The immunomodulatory properties of several
lipopolysaccharides (LPS) derived from clinical isolates of Pseudomonas aeruginosa, Branhamella catarrhalis, and Bordetella pertussis were evaluated for their capacity to influence the magnitude of the antibody response to
type III pneumococcal polysaccharide (
SSS-III), which is known to be regulated by suppressor and amplifier T cells (Ts and Ta, respectively). The administration of LPS, two days after immunization resulted in a significant increase in the antibody response. Such enhancement may be due mainly to the ability of the
lipid A moiety of LPS to abolish the negative effects of activated Ts, thereby enabling Ta function to be more fully expressed; however, B cell mitogenicity of the LPS molecule also may be involved.
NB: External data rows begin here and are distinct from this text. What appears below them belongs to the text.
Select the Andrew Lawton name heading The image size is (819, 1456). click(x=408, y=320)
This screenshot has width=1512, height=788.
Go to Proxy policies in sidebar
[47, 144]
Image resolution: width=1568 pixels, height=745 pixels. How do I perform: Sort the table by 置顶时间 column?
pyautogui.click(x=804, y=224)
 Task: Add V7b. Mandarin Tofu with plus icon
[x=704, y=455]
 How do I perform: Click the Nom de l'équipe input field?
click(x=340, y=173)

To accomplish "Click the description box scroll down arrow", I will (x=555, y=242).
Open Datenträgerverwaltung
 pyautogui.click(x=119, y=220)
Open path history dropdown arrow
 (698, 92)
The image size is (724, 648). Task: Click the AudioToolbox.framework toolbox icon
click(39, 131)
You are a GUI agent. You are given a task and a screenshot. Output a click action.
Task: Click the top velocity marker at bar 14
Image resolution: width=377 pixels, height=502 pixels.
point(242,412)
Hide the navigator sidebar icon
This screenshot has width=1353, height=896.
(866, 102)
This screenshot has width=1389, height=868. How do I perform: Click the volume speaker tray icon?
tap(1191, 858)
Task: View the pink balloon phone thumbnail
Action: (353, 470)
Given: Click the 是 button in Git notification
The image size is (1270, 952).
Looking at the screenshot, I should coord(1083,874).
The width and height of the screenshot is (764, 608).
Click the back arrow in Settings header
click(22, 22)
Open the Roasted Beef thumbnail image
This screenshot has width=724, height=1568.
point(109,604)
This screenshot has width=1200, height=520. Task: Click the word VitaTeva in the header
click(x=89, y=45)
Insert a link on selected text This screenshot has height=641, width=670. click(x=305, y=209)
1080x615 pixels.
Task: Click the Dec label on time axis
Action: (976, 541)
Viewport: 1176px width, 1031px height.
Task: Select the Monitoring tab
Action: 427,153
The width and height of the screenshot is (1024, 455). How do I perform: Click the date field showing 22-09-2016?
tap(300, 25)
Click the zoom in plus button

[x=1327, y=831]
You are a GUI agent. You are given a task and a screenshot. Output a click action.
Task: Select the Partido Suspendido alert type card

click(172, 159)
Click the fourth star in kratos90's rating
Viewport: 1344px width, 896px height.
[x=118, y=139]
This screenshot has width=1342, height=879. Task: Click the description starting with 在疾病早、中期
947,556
By contrast, treatment with LPS at the time of immunization with
SSS-III induces significant suppression of the
SSS-III-specific antibody response; such suppression is not induced by LPS or
lipid A derived from Escherichia coli and Salmonella minnesota, and is independent of the capacity of LPS to activate B cells polyclonally, an activity generally attributed to the
lipid A fraction of LPS. Studies conducted with the LPS of P. aeruginosa indicated that the suppression induced is T cell dependent and mediated by the
polysaccharide (PS) fraction of LPS; it appears to be due-at least in part-to the capacity of PS to expand or increase the size of the precursor pool of Ts, activated in response to
SSS-III. The significance of these findings to the pathogenesis of certain gram-negative
infections is discussed.